» EXERCISE DETAILS: Please output the lines of the records below that start at the line containing "Given: Select the Suggested" and end at the line containing "Action: click(x=351, y=607)", reproducing them exactly, both included.

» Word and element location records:
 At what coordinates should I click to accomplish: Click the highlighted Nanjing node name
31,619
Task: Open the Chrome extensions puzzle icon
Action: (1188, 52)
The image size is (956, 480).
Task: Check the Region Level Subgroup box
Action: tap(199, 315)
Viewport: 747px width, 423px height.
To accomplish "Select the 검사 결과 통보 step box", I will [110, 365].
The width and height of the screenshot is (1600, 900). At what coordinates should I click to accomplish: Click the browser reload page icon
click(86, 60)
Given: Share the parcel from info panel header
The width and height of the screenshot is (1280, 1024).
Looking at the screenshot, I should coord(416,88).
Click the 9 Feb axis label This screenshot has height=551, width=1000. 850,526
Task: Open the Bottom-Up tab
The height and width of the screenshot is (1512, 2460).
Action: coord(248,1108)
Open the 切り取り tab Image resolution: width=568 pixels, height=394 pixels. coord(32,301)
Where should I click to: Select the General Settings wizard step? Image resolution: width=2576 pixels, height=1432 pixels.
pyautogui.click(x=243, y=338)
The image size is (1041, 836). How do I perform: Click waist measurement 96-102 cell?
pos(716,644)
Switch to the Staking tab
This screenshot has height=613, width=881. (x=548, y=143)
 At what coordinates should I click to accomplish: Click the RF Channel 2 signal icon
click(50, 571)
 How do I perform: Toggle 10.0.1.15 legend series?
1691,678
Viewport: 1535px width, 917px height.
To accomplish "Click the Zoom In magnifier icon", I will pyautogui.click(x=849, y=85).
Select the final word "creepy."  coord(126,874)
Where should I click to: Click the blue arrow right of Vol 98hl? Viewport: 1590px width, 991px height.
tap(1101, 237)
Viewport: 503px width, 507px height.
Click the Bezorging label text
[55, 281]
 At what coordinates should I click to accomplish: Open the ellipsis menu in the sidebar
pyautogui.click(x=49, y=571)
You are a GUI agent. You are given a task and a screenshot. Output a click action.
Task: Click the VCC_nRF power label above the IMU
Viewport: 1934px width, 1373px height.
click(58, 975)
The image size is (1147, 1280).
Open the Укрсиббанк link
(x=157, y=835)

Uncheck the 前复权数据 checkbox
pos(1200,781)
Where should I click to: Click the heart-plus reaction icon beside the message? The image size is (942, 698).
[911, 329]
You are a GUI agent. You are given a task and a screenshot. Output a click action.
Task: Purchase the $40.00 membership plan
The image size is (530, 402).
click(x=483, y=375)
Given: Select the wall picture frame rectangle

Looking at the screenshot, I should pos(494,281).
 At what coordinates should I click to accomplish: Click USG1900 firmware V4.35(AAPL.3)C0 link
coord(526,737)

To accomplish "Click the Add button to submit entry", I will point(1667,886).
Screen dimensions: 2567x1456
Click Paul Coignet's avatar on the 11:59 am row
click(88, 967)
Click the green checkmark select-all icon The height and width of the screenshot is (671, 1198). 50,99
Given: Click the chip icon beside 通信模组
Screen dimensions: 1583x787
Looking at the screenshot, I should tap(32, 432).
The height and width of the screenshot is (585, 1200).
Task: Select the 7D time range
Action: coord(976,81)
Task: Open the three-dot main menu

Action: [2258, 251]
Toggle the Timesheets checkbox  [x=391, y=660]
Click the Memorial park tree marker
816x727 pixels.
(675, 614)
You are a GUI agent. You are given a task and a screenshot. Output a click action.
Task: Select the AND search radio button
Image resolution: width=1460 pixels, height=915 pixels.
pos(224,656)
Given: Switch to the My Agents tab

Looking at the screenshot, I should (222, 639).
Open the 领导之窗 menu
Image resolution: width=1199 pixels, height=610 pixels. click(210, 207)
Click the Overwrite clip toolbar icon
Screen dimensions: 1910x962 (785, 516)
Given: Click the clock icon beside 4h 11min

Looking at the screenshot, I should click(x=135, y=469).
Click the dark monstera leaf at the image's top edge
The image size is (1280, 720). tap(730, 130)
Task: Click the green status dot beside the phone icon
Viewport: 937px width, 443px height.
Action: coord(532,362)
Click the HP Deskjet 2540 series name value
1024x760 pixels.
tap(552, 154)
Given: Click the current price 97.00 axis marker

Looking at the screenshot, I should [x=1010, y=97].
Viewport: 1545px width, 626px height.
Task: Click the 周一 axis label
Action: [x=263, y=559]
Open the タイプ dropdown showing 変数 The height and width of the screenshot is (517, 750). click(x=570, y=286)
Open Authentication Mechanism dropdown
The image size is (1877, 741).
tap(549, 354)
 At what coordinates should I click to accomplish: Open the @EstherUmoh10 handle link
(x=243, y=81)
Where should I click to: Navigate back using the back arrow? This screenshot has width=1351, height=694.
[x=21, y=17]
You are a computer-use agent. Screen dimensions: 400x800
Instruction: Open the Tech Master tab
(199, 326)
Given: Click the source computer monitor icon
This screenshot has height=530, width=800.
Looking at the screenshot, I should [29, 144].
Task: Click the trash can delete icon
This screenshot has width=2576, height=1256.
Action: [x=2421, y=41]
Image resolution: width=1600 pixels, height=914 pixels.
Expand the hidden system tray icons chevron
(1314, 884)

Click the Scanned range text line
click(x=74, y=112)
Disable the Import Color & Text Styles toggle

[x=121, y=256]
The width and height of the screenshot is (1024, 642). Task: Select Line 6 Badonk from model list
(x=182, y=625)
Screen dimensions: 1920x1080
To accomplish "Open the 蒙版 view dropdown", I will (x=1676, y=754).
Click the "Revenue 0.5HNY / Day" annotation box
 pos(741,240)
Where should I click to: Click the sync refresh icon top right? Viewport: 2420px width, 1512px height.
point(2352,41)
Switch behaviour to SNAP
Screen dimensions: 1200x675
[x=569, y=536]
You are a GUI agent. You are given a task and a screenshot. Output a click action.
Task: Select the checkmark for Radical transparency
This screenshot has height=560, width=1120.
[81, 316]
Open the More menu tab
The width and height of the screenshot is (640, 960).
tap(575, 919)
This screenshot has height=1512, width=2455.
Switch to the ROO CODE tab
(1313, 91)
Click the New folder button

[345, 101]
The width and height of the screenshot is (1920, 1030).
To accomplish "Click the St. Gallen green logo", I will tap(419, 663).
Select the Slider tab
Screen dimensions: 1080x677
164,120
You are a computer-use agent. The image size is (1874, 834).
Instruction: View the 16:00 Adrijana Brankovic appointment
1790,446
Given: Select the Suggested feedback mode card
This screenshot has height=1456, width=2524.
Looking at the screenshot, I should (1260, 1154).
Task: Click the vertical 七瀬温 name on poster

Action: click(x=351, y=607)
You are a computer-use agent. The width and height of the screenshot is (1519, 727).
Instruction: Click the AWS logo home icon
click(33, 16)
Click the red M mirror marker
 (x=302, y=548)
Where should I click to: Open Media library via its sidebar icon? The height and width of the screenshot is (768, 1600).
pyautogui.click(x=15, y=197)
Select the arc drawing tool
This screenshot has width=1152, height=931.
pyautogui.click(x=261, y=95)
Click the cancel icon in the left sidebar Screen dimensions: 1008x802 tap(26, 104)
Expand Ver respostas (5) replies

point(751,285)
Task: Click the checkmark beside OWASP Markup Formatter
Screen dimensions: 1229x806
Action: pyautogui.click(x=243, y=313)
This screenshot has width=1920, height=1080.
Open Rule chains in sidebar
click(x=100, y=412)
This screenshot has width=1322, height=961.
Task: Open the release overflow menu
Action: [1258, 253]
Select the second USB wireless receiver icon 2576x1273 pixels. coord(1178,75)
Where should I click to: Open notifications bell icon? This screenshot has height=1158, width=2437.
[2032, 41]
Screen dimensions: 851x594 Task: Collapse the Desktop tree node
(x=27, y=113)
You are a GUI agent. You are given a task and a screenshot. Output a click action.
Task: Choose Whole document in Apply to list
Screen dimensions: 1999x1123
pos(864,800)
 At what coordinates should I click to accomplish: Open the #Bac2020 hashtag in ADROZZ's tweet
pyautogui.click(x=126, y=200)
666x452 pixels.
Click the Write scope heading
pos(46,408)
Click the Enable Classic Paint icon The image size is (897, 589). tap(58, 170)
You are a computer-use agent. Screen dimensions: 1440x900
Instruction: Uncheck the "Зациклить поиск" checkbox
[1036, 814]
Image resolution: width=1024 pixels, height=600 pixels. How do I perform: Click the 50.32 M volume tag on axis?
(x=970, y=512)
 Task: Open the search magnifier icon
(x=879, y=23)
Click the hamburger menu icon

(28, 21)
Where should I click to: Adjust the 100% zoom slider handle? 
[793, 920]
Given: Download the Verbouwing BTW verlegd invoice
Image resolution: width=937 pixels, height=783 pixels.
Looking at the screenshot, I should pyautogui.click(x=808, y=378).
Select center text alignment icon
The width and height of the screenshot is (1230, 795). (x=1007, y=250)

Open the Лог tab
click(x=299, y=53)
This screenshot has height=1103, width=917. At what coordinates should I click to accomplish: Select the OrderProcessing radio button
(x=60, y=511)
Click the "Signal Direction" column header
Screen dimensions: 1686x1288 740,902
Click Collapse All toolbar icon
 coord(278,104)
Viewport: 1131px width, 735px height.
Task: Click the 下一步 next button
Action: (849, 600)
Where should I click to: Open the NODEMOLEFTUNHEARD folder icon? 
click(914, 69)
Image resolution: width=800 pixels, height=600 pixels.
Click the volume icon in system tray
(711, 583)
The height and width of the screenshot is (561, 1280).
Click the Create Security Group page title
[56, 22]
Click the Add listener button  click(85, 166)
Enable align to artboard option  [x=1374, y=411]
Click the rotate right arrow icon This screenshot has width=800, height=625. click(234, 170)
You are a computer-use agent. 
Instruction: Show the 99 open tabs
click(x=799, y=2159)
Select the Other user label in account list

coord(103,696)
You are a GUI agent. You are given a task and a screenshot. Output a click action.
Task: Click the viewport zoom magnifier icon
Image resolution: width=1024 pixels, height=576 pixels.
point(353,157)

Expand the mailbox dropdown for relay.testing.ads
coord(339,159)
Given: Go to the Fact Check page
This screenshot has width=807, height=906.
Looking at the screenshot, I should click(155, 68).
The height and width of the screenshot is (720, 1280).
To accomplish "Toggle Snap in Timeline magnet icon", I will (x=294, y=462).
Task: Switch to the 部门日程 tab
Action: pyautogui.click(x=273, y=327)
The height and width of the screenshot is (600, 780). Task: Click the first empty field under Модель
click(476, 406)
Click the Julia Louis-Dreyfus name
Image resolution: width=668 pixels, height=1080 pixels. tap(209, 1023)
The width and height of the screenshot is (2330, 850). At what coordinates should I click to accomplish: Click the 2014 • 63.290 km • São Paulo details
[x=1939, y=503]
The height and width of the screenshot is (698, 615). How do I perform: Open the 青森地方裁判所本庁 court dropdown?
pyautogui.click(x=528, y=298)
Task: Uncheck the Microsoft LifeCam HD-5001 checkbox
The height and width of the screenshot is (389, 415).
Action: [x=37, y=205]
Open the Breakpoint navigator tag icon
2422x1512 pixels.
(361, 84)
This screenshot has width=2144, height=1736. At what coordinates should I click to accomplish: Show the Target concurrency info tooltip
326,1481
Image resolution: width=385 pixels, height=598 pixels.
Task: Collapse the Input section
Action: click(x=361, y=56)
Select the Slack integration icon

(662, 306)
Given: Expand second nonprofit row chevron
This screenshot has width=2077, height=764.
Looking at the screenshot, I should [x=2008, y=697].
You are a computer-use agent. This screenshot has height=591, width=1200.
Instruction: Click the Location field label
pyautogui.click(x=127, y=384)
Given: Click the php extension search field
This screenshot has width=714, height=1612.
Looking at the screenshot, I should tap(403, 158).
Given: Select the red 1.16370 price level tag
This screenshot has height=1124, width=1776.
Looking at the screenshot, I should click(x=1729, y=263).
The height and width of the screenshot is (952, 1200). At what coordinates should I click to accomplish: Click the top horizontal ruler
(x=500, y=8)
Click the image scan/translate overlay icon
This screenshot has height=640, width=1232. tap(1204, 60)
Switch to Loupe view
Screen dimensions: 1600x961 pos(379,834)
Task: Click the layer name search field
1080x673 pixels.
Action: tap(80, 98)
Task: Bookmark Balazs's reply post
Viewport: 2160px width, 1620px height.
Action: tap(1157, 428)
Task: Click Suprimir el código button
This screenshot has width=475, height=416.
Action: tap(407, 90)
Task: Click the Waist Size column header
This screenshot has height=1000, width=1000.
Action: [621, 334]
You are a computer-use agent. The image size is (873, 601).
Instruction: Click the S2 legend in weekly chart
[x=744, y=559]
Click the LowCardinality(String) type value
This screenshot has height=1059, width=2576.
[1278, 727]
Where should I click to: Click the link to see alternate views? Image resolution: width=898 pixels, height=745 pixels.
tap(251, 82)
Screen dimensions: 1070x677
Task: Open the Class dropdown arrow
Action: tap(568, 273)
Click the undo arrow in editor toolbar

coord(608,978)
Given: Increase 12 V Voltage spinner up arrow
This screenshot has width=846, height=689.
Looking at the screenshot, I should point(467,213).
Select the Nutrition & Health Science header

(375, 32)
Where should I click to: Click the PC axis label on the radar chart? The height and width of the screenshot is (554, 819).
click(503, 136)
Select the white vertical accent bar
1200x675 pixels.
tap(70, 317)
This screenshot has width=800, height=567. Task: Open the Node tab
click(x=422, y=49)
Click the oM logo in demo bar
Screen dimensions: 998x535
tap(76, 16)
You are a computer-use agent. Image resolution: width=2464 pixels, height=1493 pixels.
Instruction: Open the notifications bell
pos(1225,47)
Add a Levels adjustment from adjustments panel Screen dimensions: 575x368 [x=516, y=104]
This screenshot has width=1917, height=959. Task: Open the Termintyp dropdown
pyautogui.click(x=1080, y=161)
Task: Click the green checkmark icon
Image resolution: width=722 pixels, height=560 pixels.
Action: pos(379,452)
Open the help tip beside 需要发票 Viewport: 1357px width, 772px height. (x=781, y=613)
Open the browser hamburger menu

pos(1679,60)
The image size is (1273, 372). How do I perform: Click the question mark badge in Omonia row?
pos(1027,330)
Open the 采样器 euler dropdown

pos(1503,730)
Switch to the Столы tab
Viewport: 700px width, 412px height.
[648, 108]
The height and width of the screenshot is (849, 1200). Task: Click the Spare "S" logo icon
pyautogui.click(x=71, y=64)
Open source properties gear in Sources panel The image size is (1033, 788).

» OUTPUT OF THE EXERCISE:
Given: Select the Suggested feedback mode card
This screenshot has height=1456, width=2524.
Looking at the screenshot, I should (1260, 1154).
Task: Click the vertical 七瀬温 name on poster

Action: click(x=351, y=607)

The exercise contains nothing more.